►

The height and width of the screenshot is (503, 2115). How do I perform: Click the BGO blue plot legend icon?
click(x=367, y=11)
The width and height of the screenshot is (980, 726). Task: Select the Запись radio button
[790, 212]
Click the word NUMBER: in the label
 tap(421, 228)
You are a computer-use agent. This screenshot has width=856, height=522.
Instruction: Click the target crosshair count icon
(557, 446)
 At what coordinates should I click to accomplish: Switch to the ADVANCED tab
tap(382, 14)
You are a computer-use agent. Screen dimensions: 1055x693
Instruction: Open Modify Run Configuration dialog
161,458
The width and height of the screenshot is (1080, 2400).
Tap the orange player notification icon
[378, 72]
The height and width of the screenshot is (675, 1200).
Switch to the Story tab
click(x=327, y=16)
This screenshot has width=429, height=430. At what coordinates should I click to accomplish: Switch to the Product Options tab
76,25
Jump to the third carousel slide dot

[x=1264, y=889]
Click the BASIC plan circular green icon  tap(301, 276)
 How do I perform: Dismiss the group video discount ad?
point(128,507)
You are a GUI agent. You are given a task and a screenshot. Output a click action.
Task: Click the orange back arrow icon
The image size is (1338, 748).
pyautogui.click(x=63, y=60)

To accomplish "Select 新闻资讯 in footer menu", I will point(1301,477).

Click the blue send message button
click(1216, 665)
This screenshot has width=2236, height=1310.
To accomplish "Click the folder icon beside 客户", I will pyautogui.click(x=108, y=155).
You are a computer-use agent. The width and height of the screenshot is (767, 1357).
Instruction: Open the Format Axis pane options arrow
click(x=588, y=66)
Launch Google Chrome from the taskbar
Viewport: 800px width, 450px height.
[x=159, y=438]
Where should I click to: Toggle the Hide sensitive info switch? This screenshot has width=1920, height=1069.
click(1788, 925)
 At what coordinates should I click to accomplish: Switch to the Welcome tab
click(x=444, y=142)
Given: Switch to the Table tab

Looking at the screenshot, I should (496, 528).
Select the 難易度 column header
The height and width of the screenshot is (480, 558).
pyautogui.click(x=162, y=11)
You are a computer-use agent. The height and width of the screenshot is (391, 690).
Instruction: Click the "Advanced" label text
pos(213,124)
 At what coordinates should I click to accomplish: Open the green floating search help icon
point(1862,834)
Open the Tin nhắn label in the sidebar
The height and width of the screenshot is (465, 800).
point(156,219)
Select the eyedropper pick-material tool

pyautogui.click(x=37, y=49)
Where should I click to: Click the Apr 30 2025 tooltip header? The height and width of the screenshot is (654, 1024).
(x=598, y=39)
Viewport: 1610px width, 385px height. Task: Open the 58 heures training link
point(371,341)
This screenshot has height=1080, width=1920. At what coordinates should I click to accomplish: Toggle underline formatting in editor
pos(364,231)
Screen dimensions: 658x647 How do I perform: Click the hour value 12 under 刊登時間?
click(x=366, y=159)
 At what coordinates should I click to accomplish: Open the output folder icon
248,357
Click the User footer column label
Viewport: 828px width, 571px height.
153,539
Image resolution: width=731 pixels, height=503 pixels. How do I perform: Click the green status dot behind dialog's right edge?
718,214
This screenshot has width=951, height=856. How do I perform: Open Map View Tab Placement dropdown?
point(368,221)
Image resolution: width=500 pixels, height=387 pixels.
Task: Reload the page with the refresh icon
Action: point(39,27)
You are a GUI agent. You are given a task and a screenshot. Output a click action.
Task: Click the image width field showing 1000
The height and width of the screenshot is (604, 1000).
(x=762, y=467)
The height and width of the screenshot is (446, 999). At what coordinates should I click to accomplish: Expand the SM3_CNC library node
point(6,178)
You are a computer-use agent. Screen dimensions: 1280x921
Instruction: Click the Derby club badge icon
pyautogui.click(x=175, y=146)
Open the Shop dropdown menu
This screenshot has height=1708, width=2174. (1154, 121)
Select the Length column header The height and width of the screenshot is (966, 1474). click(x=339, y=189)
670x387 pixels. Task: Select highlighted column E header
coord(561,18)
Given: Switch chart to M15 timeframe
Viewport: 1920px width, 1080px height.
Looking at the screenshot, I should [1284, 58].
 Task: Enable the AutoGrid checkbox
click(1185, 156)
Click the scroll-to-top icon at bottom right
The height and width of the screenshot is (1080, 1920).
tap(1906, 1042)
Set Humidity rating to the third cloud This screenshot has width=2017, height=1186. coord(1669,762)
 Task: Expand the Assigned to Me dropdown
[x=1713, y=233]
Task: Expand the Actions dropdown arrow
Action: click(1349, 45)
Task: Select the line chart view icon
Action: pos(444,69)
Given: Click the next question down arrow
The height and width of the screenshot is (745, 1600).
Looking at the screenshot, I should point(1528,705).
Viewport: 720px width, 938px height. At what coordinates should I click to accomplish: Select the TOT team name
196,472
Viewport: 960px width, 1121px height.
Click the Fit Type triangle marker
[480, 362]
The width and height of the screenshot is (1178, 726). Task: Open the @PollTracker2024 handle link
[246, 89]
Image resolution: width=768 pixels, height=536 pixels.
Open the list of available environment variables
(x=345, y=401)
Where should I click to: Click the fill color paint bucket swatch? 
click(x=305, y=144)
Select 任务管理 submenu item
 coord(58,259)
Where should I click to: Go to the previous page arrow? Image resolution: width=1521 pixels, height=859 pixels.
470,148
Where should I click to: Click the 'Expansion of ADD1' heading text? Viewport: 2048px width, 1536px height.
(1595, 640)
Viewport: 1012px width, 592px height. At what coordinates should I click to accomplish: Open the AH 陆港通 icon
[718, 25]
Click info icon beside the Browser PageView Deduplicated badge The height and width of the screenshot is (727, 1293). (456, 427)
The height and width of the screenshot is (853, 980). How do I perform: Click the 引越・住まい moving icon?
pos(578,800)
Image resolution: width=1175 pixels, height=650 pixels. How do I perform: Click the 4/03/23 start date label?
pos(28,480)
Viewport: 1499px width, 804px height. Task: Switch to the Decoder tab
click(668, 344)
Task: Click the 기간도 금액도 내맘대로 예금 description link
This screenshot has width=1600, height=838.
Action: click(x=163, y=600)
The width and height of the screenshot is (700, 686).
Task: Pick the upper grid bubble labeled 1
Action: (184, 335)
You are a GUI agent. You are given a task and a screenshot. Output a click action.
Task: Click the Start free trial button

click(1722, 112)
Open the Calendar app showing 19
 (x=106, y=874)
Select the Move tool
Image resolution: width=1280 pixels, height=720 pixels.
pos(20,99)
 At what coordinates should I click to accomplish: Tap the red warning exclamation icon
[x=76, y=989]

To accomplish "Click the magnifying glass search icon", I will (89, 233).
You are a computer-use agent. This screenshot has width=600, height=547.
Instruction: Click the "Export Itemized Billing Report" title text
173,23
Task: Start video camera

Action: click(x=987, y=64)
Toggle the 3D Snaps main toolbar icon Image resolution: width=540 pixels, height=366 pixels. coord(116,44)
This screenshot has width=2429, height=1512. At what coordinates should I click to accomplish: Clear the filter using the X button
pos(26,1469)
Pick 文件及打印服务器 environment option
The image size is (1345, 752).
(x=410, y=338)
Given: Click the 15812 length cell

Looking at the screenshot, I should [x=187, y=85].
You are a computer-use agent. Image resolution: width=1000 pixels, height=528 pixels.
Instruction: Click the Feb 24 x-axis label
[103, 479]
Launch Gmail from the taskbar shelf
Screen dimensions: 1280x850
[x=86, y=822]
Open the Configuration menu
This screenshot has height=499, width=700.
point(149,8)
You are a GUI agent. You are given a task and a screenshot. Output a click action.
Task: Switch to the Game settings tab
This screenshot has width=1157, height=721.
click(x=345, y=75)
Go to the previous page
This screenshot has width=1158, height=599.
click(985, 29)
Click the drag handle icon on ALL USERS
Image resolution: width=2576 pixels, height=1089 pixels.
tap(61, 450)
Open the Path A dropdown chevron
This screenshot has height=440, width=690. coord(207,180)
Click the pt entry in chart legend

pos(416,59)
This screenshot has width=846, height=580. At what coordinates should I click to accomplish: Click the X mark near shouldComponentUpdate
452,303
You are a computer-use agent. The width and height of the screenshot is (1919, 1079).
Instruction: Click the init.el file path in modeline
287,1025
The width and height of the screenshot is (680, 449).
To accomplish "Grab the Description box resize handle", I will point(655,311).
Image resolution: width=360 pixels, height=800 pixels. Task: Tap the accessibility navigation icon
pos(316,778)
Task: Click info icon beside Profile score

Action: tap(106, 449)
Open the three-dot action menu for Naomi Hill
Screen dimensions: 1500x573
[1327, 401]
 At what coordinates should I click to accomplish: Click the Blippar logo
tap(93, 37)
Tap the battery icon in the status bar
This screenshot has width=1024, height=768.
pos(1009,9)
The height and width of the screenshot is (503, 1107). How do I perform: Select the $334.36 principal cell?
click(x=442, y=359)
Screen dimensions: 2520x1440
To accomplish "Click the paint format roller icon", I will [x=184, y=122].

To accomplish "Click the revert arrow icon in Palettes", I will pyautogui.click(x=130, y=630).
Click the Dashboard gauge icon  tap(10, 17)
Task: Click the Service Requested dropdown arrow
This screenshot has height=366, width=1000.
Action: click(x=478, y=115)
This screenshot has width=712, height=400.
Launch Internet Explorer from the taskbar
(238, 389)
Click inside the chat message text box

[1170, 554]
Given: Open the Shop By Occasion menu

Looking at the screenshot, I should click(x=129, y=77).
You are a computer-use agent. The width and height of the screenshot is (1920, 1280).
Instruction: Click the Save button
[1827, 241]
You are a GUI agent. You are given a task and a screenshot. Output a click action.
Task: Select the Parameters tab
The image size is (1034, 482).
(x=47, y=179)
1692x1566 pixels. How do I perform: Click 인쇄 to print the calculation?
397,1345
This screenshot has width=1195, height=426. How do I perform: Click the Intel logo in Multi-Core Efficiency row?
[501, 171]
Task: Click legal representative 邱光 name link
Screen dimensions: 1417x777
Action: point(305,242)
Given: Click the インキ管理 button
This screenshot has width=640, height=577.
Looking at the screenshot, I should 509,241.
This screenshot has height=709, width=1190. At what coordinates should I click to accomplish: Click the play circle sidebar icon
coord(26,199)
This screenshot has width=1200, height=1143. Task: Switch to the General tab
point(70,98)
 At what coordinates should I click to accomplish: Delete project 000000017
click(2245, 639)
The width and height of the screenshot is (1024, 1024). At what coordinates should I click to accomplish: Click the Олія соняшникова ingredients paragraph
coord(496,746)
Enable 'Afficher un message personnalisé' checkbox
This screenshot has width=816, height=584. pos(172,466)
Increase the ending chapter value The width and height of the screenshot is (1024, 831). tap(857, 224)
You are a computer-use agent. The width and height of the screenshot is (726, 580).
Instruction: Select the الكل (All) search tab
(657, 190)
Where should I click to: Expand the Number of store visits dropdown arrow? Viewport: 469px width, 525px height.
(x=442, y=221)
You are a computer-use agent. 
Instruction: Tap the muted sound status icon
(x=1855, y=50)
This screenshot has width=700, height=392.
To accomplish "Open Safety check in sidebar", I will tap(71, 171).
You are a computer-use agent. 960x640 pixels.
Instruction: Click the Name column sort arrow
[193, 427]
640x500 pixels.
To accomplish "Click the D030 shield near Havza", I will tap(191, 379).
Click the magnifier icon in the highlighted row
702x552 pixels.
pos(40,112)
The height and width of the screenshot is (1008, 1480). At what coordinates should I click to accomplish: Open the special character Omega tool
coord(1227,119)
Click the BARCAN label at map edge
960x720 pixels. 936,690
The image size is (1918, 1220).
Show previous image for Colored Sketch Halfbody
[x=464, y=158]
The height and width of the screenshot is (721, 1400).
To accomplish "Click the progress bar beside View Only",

◄

Pick out every line in the items above that contains the word "previous", matching case exactly, and copy each of those lines in full.

Where should I click to: Go to the previous page arrow? Image resolution: width=1521 pixels, height=859 pixels.
Go to the previous page
Show previous image for Colored Sketch Halfbody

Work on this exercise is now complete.